Spectroscopic methods are our main experimental tools for investigations of protein structural changes during folding or unfolding. We use mainly IR, but also ultra-violet circular dichroism (UVCD) and fluorescence spectroscopies. Recently, we have added Differential Scanning Calorimetry (DSC) to our repertoire of methods. In parallel to protein folding studies, we are constantly trying to gain better understanding of complex IR and CD spectra of proteins. We use a combintation of experimental studies on model compounds, such as N-methylacetamide (NMA), amino acids and small oligopeptides, with theoretical simulations of the spectra, predominantly based on density functional theory (DFT).

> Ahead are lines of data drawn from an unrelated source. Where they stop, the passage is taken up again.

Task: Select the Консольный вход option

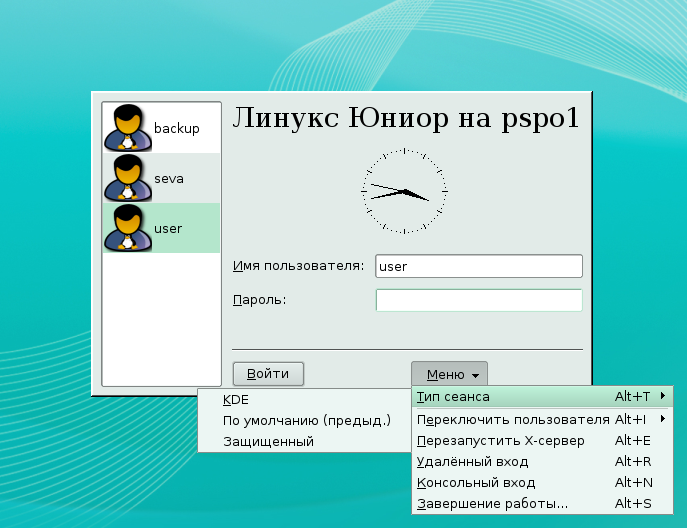Action: point(472,482)
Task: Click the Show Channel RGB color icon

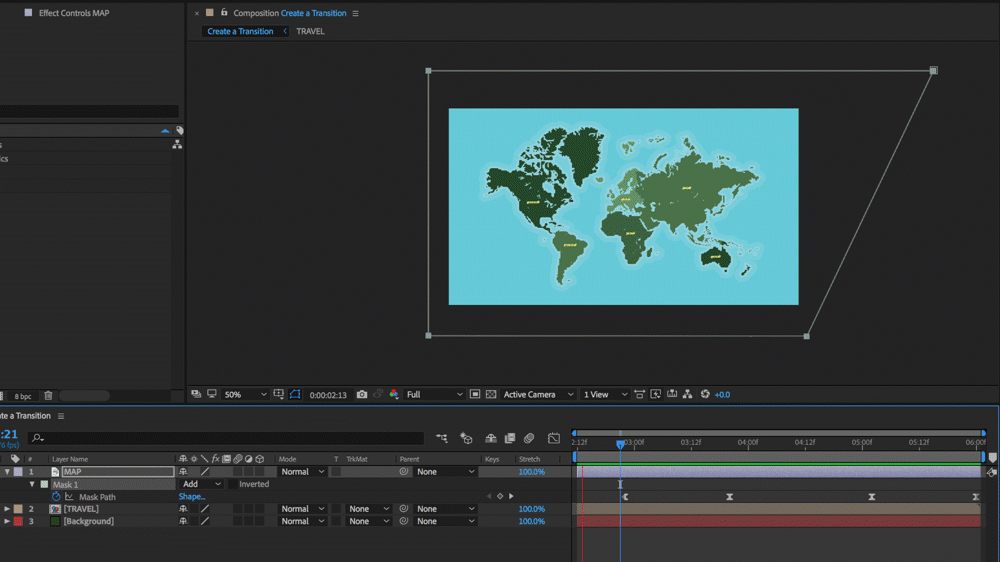Action: [394, 395]
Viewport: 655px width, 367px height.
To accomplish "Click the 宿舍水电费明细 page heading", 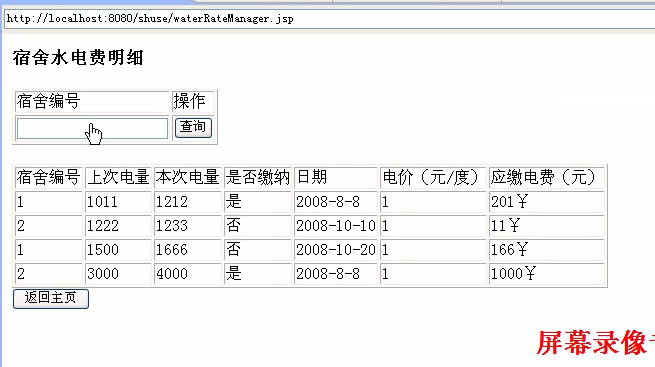I will (78, 58).
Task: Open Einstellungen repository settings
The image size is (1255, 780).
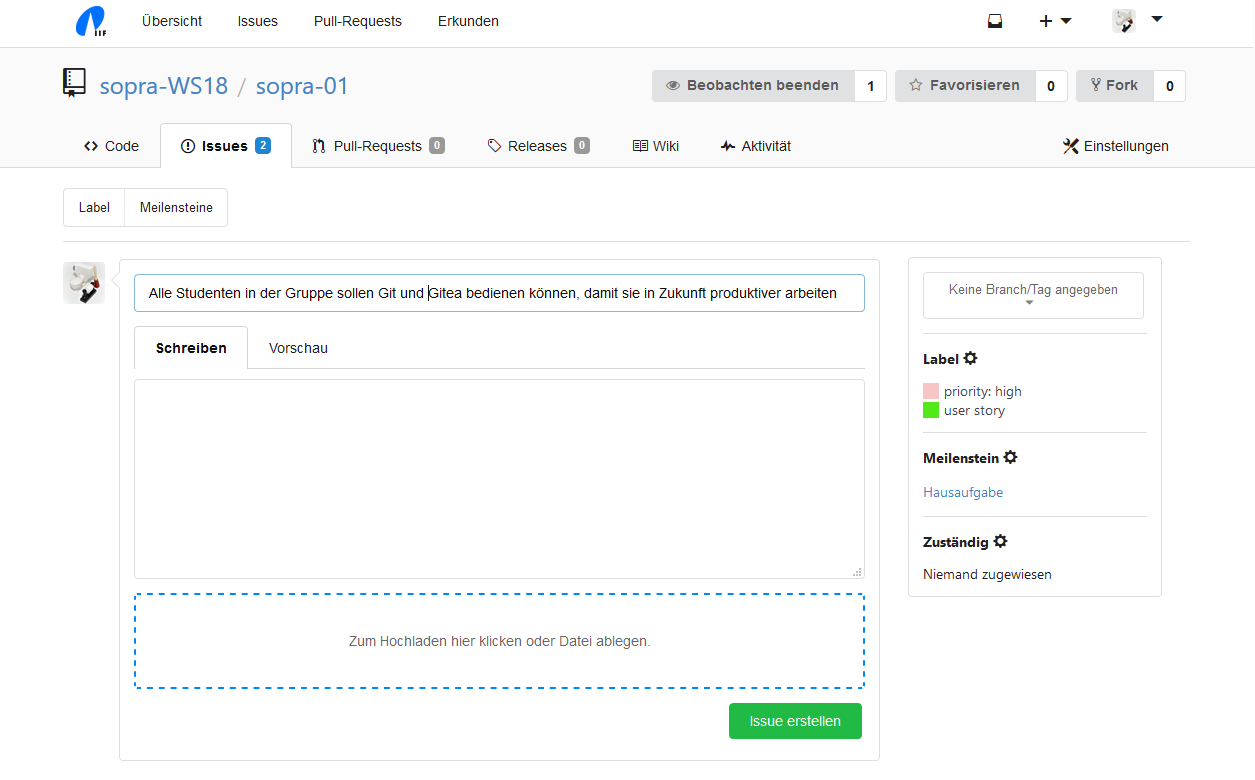Action: point(1115,146)
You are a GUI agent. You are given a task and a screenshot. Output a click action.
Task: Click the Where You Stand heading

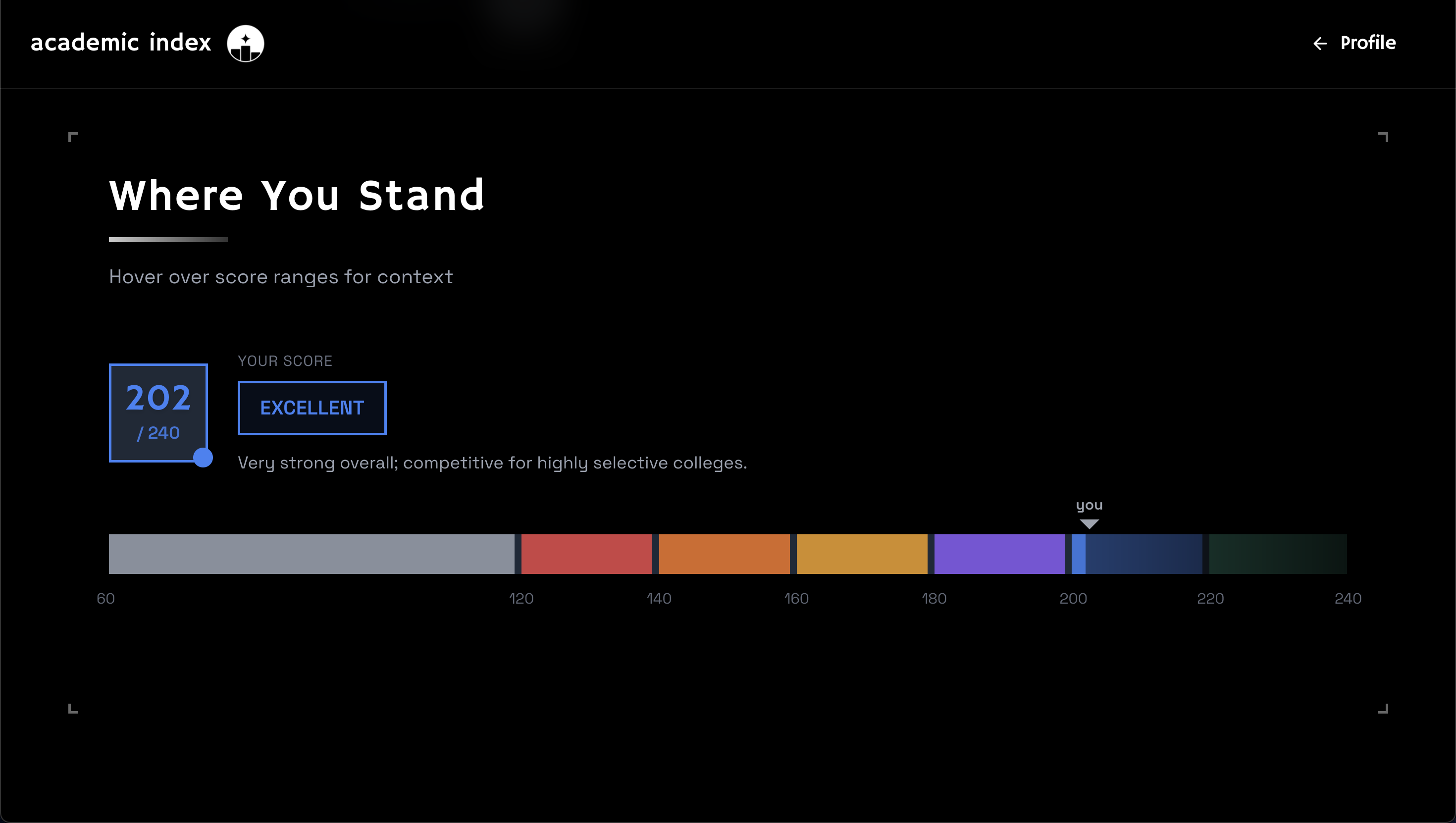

For example, solvent (water) can cause dramatic shifts in the IR band frequencies and intensities that are, furthermore, temperature dependent. Amino-acid side-chain vibrations can also interfere with the structurally sensitive amide backbone signals. Understanding these effects is critical for corect interpretation of the experimental IR data in terms of protein structural transitions.

Computational chemistry

Computer simulations are very valuable for understanding, prediction and interpretation of the experimental spectra. Simulations of the IR spectra, mainly based on quantum mechanical Density Functional Theory (DFT) methods, enable us to predict the expected 13C isotopic signals and to sort out the effects of conformational changes from those of the environment, such as solvent. Likewise, simulations of circular dichroism (CD) using time-dependent (TD) DFT, provide important insights into the effects of helix length, inter-helix interactions as well as solvent.

Other computational projects involve somulations of IR spectra of small molecules and CD of supramolecular assemblies and quantum dots, that are experimentally studied by other groups.